As it effectively becomes a market order when triggered, a stop-loss order does not guarantee having your order filled exactly at your stop price. In a volatile market, your stop order may be filled at a price substantially worse than your specified stop loss.

4. Trailing stops

You can also enter a stop-loss order known as a trailing stop. A trailing stop moves a set distance inline with the price when it is moving in your favour. If the market backtracks then the trailing stop won’t backtrack with it. If the market backtracks enough it will trigger at the distance you’ve specified. 

For Example
You might buy a spread of 50-55 and enter a trailing stop of 15 points.
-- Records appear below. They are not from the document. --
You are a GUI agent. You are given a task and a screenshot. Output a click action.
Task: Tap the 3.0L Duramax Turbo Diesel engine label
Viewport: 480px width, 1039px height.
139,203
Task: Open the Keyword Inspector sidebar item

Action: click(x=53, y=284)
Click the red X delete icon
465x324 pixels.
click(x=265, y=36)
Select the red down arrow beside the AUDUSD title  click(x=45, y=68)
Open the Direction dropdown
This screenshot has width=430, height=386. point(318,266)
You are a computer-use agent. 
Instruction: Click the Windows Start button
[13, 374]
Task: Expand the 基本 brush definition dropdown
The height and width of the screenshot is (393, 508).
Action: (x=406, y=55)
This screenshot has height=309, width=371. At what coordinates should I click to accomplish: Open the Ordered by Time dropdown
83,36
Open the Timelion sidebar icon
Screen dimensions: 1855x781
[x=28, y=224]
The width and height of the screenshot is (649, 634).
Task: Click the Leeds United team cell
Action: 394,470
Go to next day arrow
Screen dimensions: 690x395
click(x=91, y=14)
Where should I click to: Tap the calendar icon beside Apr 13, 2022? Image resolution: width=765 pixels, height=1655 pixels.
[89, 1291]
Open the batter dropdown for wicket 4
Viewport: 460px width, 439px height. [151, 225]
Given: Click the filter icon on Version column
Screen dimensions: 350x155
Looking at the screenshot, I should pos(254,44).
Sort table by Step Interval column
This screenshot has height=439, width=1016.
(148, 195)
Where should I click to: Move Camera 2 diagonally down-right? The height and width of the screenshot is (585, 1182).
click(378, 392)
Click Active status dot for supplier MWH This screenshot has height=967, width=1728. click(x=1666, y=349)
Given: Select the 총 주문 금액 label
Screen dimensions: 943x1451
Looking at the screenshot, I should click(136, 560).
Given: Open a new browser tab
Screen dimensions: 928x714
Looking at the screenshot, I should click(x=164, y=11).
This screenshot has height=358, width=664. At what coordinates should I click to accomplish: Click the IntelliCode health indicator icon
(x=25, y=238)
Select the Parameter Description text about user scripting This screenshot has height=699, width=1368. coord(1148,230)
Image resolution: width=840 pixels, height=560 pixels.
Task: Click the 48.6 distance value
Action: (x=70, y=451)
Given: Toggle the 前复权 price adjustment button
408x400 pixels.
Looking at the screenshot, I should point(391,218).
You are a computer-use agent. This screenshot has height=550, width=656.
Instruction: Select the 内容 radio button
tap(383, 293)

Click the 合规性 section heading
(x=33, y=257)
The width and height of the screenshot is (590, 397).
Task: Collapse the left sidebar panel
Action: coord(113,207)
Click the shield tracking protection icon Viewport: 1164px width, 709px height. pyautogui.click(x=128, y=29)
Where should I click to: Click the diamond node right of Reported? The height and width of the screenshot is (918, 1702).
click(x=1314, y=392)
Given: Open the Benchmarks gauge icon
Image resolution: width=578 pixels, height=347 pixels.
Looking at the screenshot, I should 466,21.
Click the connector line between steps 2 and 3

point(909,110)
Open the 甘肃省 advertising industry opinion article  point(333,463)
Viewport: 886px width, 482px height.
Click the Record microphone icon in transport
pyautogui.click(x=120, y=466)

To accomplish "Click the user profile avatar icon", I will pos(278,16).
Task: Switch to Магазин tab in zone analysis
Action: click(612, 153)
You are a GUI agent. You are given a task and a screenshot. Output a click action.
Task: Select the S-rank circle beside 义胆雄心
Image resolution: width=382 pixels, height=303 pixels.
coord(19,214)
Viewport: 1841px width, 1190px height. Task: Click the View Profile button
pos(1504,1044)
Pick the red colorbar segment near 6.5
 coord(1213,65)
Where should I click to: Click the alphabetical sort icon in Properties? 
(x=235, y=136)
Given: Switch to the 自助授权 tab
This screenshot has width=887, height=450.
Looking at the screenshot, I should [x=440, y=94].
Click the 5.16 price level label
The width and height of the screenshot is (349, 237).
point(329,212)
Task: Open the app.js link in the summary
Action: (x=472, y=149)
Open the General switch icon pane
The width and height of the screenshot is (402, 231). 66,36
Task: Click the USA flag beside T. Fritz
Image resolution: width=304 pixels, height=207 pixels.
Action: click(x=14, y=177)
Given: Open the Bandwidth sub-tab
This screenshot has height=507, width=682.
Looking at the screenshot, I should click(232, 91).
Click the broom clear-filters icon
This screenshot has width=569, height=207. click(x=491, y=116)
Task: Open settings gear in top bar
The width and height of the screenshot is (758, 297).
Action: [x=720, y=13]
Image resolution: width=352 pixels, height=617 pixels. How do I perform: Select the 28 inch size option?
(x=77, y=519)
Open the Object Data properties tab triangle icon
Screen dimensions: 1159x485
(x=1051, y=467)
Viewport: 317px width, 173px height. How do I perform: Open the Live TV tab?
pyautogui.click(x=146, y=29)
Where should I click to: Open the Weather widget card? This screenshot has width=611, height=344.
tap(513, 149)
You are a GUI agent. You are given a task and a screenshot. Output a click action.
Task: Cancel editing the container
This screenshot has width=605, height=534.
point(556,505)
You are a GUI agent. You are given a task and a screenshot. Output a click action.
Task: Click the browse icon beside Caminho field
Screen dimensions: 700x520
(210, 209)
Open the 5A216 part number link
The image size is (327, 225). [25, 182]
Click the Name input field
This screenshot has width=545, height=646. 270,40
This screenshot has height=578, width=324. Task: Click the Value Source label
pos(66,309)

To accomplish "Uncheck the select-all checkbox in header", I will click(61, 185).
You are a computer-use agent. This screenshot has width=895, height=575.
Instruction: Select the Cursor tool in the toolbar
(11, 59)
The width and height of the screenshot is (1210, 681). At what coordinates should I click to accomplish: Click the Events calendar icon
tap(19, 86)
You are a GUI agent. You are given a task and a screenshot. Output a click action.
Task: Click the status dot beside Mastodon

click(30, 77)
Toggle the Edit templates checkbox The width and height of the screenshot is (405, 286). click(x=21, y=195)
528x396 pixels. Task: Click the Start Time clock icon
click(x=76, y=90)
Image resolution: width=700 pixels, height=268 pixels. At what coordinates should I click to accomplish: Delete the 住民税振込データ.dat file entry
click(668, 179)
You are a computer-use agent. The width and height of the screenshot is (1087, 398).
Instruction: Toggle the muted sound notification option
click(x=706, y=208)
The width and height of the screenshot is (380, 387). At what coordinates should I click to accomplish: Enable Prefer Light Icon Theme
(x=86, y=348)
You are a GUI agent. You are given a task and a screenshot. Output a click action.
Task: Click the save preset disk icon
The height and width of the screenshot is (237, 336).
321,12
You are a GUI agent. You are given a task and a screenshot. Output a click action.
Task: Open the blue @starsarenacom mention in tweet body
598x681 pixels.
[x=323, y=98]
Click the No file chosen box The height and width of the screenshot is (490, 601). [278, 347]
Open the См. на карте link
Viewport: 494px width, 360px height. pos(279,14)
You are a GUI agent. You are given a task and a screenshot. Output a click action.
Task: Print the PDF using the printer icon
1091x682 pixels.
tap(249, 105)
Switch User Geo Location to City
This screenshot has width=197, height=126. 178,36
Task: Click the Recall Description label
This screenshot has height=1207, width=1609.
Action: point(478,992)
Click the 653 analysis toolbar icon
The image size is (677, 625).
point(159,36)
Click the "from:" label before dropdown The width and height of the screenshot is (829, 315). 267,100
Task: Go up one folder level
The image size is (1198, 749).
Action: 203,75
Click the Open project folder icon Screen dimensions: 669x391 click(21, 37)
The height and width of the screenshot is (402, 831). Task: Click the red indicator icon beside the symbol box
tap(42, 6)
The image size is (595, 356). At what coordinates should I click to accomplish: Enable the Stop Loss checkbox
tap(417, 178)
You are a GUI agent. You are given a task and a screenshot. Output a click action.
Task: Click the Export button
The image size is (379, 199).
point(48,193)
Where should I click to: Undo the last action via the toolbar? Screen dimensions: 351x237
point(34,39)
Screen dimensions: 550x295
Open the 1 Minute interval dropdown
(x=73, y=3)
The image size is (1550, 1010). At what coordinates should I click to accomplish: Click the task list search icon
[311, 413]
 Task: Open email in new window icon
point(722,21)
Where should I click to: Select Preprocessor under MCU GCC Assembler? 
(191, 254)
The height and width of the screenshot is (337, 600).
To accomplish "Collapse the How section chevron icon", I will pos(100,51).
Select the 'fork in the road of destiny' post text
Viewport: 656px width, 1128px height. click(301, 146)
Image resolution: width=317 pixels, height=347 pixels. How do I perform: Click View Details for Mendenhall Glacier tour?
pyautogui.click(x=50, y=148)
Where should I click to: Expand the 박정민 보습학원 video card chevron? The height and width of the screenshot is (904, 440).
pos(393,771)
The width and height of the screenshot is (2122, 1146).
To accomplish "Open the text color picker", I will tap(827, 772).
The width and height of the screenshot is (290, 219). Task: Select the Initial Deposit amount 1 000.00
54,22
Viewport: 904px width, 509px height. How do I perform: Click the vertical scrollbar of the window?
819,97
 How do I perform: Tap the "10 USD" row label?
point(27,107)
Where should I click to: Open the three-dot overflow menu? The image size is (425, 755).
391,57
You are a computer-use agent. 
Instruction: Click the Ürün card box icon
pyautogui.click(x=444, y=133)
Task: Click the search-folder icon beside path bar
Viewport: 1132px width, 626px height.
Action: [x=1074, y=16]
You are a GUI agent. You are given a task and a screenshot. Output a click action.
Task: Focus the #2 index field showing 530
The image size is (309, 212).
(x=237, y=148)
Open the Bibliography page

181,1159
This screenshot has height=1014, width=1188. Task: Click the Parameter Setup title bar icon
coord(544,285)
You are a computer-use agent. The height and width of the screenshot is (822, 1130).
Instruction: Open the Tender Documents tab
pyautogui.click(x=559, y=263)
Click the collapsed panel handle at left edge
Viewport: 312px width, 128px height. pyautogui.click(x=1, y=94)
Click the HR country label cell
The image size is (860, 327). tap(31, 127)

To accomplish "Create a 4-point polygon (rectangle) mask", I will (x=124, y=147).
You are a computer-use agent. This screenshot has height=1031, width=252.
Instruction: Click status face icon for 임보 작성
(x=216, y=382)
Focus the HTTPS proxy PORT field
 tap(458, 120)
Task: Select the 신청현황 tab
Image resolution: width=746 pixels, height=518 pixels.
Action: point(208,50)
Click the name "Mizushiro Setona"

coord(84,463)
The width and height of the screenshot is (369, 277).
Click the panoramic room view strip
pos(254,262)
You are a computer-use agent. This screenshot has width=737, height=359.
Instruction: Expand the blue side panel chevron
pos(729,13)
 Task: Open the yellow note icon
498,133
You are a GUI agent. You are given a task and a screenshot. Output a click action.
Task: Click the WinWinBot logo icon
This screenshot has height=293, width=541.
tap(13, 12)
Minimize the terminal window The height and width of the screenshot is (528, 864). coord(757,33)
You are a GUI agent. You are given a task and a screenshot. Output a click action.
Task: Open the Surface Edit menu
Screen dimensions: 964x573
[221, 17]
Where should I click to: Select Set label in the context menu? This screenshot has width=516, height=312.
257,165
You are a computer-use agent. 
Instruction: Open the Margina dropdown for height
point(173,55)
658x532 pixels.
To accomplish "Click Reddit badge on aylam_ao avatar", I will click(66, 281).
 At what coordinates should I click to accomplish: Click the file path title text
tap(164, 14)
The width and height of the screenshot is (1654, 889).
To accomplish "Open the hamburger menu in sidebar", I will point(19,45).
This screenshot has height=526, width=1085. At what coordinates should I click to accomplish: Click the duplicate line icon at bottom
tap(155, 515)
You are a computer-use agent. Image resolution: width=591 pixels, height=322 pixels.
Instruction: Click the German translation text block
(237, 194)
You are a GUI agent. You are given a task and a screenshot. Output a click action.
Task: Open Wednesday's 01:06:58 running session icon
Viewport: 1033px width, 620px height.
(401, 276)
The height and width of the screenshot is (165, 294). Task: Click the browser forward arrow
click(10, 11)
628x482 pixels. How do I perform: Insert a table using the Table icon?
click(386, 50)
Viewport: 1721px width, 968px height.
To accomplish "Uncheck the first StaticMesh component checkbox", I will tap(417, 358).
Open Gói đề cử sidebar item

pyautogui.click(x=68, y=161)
That will put your stop loss at 40 when you first buy the spread at 55. But if the price then advances to 60, your stop loss will automatically be moved up to 45.

If it advances to 75, your stop loss would automatically be adjusted to 60, 15 points back from that high. Using a trailing stop can help you both minimise risk and lock in a certain amount of profit.

Stop orders can also be used to enter a spread bet. You can place a buy stop to trigger buying the spread only if the spread price advances to a certain level, or a sell stop to sell short the spread only if the spread price declines to a certain level.

5. Market on close (MOC) order

A market on close order is just what it sounds like – a market order that only goes into effect just before the close of the trading day.

You can use a market on close order to either initiate a spread bet or to close out an existing spread bet. Market on close orders are filled at the best available market price, sometime within the last two minutes of the trading day.

6. One cancels the other (OTO)

An OTO order is used when a spread bettor wants to enter either a buy or sell spread bet, but only if the market’s price movement is going in the direction in favour of their bet. 

For Example
Assume that the spread on a financial instrument is 35-37. A bettor can enter an OTO order to buy the spread with a buy stop order at 40 or sell the spread with a sell stop order at 32.

If the spread is advancing, then the bettor’s buy order will be triggered, and their sell order cancelled. Conversely, if the market declines so that the sell order is triggered, then it will be filled, and the buy order will be cancelled.

Read: How to Identify and Draw Support and Resistance Levels on Any Chart

In summary

There is a wide range of bets and orders to help traders trade the way they want to. Different spread betting brokers offer different types of orders, so be sure to check with your personal spread betting firm to see which spread bet types are available to you.